PROBLEM ▸ Convert the entries into a numbered list, omitting blank lines: begin at the line that contains "Where should I click to: Open the Properties" and stop after the line that contains "Looking at the screenshot, I should tap(839, 420).".

EXTRACTED RECORDS ▸
-- BEGIN --
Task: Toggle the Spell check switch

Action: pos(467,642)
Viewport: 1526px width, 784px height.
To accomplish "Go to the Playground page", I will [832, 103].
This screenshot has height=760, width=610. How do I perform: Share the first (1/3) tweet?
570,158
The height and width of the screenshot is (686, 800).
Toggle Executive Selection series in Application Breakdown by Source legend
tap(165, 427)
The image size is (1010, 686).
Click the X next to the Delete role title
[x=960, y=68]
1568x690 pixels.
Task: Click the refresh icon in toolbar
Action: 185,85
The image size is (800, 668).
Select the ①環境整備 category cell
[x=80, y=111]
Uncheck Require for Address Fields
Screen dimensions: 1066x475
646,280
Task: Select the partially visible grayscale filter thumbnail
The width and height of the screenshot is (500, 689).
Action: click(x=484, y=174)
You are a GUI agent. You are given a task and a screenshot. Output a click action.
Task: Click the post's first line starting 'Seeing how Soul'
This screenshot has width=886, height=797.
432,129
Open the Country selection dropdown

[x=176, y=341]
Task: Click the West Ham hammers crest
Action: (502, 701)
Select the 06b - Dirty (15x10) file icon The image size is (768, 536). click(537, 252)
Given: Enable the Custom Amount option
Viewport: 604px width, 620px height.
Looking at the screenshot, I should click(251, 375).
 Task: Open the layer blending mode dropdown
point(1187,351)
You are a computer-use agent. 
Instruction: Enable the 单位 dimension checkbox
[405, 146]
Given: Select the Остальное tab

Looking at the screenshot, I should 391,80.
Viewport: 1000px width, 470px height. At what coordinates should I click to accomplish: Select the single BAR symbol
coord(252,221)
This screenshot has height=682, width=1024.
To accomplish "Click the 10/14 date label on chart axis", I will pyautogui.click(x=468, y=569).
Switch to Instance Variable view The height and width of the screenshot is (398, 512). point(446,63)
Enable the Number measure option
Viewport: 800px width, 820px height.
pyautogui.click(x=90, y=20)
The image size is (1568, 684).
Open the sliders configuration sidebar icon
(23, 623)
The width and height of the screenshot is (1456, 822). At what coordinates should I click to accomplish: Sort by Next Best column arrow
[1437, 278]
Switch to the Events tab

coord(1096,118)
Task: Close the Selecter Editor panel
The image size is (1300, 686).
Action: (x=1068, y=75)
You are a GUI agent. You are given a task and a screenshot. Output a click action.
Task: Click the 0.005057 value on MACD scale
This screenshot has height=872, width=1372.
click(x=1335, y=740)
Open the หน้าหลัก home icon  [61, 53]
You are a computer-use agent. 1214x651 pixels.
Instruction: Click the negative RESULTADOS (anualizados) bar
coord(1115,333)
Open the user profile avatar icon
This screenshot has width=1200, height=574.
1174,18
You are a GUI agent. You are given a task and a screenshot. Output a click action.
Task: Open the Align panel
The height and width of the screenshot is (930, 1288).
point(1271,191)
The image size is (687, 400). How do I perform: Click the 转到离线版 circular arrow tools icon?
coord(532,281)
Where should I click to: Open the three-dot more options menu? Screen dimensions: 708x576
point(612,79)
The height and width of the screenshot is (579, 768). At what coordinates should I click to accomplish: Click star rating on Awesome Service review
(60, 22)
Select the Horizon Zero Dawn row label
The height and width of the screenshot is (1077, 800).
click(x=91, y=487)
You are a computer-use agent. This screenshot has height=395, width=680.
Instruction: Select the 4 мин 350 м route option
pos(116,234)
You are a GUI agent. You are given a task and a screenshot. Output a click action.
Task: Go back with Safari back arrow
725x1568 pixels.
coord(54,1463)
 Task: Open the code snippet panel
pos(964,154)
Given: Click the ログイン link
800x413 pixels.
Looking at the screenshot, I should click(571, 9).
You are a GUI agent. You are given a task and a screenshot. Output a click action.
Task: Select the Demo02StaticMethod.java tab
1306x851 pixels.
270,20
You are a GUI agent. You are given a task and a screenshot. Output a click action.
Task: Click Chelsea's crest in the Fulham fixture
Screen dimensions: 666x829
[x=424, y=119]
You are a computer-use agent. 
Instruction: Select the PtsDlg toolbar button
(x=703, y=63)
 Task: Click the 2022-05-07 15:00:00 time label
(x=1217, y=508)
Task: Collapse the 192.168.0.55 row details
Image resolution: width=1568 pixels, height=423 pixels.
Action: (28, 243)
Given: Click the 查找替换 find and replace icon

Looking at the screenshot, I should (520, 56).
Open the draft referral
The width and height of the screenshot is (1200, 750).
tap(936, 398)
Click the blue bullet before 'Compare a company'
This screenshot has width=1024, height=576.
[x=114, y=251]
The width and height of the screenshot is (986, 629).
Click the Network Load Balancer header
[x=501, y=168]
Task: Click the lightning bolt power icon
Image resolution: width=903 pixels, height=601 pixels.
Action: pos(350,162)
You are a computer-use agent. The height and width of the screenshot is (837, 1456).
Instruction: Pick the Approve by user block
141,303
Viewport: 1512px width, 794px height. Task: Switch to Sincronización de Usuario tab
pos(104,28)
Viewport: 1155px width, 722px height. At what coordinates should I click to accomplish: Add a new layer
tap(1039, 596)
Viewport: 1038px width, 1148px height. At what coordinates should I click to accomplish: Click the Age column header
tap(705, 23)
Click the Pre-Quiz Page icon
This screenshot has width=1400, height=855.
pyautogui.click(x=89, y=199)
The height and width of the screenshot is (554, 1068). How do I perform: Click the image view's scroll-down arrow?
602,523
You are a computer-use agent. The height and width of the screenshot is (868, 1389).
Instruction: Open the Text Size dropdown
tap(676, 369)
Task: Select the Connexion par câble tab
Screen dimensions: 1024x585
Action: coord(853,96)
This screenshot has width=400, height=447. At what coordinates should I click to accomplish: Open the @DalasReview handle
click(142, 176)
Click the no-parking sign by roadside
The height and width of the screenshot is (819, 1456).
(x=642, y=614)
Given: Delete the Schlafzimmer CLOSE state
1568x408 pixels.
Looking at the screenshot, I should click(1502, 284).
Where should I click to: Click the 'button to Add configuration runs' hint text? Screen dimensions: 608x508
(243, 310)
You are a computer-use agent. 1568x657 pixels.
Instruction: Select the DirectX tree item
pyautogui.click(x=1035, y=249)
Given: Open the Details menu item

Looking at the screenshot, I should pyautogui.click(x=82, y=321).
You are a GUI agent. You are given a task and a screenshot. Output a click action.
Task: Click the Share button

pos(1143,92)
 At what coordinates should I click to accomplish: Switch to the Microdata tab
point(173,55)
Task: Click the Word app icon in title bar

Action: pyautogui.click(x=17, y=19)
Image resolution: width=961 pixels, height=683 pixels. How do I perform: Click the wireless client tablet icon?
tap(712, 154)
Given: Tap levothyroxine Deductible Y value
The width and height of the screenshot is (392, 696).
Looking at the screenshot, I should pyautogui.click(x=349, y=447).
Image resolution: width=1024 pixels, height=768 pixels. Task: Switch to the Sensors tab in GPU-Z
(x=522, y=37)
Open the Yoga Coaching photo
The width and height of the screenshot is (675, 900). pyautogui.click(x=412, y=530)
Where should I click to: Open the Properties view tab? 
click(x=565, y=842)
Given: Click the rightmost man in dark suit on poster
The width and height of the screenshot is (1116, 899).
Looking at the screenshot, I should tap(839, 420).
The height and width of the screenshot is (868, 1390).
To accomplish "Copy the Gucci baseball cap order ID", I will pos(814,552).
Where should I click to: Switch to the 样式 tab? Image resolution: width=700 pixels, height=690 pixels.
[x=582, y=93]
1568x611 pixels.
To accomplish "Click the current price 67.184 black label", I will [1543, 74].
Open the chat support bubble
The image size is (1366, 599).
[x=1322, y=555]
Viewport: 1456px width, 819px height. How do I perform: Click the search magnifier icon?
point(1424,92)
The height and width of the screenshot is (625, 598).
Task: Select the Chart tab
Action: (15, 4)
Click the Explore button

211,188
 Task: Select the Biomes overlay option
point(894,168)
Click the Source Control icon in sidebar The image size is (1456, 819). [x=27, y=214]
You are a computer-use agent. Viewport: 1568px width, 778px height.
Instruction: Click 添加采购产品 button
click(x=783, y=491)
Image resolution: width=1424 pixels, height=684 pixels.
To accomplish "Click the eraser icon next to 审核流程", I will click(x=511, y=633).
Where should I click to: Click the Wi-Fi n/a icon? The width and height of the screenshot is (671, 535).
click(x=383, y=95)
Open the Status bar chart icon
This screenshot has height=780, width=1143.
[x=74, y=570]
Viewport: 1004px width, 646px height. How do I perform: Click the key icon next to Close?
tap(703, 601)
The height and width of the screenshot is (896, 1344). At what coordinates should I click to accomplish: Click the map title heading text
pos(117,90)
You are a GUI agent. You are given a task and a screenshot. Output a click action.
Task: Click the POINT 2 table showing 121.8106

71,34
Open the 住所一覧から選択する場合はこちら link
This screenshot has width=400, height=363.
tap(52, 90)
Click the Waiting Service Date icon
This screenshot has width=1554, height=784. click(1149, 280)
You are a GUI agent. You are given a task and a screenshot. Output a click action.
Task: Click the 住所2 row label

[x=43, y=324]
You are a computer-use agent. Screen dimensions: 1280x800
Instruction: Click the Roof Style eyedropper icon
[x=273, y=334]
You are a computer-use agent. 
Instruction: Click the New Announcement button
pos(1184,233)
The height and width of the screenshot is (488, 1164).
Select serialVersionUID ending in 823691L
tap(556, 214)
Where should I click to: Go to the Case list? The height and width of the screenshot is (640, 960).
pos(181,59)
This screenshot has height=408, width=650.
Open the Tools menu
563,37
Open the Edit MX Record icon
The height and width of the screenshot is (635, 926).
-- END --
WRITTEN SOLUTION ▸
1. Where should I click to: Open the Properties view tab? 
2. click(x=565, y=842)
3. Given: Click the rightmost man in dark suit on poster
4. The width and height of the screenshot is (1116, 899).
5. Looking at the screenshot, I should tap(839, 420).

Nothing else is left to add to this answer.